Another week, another shooting. Is this the most mass shootings back to back in a sitting president first year or any year?

Just in case you bring up Chicago and shootings for Obama or Bush, Chicago is still around and their shootings are still happening.

Also why do the NRA and ATS member enjoy using Chicago as a rebuttal point. Having gun laws in place does not help if the surrounding cities or states do not have them. Just pop on in and buy a gun, then return home to Chicago and if you're a criminal then they got you covered to, just go to your resident gun dealer (someone who deals in stolen guns)who gets his/her guns out of state and brings them back to sell.

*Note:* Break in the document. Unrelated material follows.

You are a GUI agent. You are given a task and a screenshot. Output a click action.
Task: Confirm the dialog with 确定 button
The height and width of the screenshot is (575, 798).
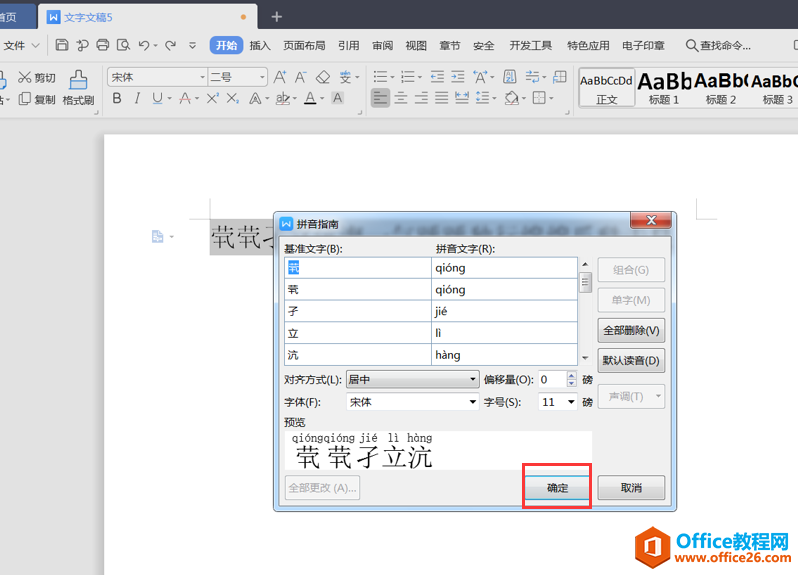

The truth — and lies — about Chicago's gun laws




Chicago does not have the strictest gun laws in the country. It’s time for gun lovers to stop spreading that lie.





Sorry, gun lovers, your attempts to use Chicago as a prop to bolster your claims that gun control laws do nothing to curb gun violence just don’t hold up. New York, in fact, has stricter gun laws on the books than Chicago. And guess what? Its homicide numbers are heading toward historic lows. Los Angeles has some pretty tough gun laws too. Its homicide numbers also pale compared with Chicago’s.

Those kinds of details don’t fit the conservative, pro-gun narrative, though. To use New York as a talking point, they’d have to admit that strict gun laws might actually have an impact on homicide rates.

We don’t make excuses for our ghastly homicide numbers in Chicago. With 762 people killed last year, no one has to remind us that we have a serious gun problem. We own it. And we have to do something about it.

But we are tired of Donald Trump and pro-gun advocates using our city to promote their political agenda.





U.S. Rep. Robin Kelly, D-Ill., who argues that the problem is Chicago being surrounded by red states that have completely surrendered to the pro-gun lobby. Rep. Kelly: Trump press secretary wrong about Chicago gun laws With no gun stores in Chicago and no background check loopholes for private sales, one thing is clear. The guns being used to kill people on the streets aren’t originating in Chicago. They’re coming from someplace else.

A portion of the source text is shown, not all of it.